There are plenty of articles out there in which you can read about the study’s findings, which were broken down by race and compared to earlier studies. (Here are two articles: “Early Puberty is Raising Health Concerns,” USA Today; “First Signs of Puberty Seen in Younger Girls,” The New York Times.) Two primary factors are cited as causes for the increased early onset of breast development and other signs of puberty: the rise in obesity, because body fat produces estrogen; and the still-debated role of environmental chemicals like BPA, found in products we use every day that might mimic estrogen’s effects.
As the parent of a five-year-old daughter, the idea that she might reach puberty in two years terrifies me. I know my daughter’s cognitive and emotional development level, and I watch my eight-year-old son’s female classmates and consider their maturity levels, too. Nowhere in that mix do I find children ready to cope with the swirling confusion that one generally associates with kids in middle school: trying to understand the changes in your own body while sorting through feelings you’ve never had before; looking at members of the opposite—or your own—sex in ways you hadn’t previously and wondering what that means; managing advances from boys and men who see you in ways they didn’t before; and dealing with anger, sadness, and other emotional highs and lows in spectrums that radiate in multiple dimensions and in rapid, dizzying succession.
All of this is hard enough to go through at eleven, twelve or thirteen. I know I wasn’t ready for it then and it kicked my ass. But at seven? Right now, my daughter deals with her world by filtering all of life’s events, large and small, through her stuffed unicorn. “Unicorn had a bad day.
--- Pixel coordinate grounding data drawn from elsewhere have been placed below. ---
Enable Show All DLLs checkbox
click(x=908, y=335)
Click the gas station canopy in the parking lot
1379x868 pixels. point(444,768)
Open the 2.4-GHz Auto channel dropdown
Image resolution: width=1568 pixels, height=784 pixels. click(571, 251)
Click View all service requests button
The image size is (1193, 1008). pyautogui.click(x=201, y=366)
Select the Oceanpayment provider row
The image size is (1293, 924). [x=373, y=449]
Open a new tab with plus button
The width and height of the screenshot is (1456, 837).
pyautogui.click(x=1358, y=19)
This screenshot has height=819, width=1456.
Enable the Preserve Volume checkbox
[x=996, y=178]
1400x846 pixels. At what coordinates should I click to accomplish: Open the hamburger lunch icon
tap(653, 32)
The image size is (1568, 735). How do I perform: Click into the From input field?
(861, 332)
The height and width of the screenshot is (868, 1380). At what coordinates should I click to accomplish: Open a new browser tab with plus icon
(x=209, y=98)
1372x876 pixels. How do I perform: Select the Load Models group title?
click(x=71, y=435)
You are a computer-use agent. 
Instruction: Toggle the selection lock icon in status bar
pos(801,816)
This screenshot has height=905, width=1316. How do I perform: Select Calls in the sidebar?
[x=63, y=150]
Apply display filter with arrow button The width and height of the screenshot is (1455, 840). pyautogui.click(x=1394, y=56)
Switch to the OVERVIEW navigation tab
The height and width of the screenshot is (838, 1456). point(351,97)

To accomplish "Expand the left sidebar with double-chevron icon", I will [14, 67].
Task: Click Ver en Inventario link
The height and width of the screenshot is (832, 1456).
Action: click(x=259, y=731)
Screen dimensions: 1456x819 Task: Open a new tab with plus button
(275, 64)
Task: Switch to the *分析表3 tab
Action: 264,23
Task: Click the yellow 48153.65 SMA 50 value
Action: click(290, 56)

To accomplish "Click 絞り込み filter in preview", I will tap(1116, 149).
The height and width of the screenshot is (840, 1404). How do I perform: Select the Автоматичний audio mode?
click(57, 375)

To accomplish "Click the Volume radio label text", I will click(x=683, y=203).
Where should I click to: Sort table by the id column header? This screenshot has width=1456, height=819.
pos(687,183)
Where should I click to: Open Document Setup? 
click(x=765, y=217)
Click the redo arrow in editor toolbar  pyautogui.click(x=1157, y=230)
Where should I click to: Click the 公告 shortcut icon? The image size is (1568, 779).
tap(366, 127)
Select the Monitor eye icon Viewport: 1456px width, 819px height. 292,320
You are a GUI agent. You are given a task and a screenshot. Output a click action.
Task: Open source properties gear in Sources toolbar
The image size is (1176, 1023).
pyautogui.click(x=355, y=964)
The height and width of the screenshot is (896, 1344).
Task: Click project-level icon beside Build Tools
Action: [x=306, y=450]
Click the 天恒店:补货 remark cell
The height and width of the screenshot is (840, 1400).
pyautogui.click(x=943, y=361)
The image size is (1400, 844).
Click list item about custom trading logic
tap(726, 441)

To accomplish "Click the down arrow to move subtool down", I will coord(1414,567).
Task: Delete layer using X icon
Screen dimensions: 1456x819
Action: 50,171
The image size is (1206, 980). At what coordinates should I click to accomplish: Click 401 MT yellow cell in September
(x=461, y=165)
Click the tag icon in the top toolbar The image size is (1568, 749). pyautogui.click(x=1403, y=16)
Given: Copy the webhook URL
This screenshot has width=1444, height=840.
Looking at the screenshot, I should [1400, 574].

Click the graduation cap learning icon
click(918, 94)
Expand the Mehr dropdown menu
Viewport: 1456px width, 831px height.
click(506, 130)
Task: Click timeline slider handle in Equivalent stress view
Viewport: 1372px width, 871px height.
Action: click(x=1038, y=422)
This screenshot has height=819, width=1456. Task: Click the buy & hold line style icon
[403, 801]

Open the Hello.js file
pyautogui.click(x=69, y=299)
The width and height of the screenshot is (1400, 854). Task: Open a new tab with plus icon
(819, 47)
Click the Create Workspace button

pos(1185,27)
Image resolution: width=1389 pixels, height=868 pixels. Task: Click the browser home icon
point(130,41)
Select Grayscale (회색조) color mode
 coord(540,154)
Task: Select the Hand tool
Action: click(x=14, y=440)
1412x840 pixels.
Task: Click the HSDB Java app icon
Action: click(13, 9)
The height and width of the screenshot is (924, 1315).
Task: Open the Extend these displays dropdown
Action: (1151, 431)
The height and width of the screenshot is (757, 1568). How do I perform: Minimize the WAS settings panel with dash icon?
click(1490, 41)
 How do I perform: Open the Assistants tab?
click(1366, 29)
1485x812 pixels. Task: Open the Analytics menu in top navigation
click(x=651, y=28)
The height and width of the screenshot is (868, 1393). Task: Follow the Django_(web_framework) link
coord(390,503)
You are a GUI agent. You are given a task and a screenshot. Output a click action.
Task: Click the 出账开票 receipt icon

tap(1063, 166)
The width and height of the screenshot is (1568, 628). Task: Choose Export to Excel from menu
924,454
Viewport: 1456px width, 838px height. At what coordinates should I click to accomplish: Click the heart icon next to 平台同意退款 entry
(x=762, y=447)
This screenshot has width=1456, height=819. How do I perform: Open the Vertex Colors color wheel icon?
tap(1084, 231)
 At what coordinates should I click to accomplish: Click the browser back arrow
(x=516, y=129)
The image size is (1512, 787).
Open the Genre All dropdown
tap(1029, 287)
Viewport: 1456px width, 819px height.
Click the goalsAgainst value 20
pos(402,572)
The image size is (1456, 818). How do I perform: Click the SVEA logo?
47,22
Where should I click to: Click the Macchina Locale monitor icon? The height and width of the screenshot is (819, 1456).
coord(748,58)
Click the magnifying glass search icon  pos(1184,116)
She broke her leg and had to go the hospital,” she told me last night. “It hurt, and she cried, but the doctor put a band-aid on it and made it better. Now she’s going to rest and she’ll be better tomorrow. But don’t make noise because she needs a nap.” This is how “Emmie” copes with her world at the age of five, and two years just aren’t enough to go from the Unicorn crutch to breasts and periods. She won’t be ready in two years—and neither will I.
On an individual level, we parents can only do so much. We can try to keep our daughters healthy and minimize chemical exposure. Realistically, for most of us, participating in modern life means that some exposure is inevitable. But maybe we can do one step better than we do now. Look at your child’s diet and cut back on just one serving of fat or sweets per day. Check into your household-product consumption until you find one thing that might expose your child to BPA or some other potentially harmful chemical, and get rid of it. Maybe that will be the item that makes that keeps your kid an actual child for just a little bit longer.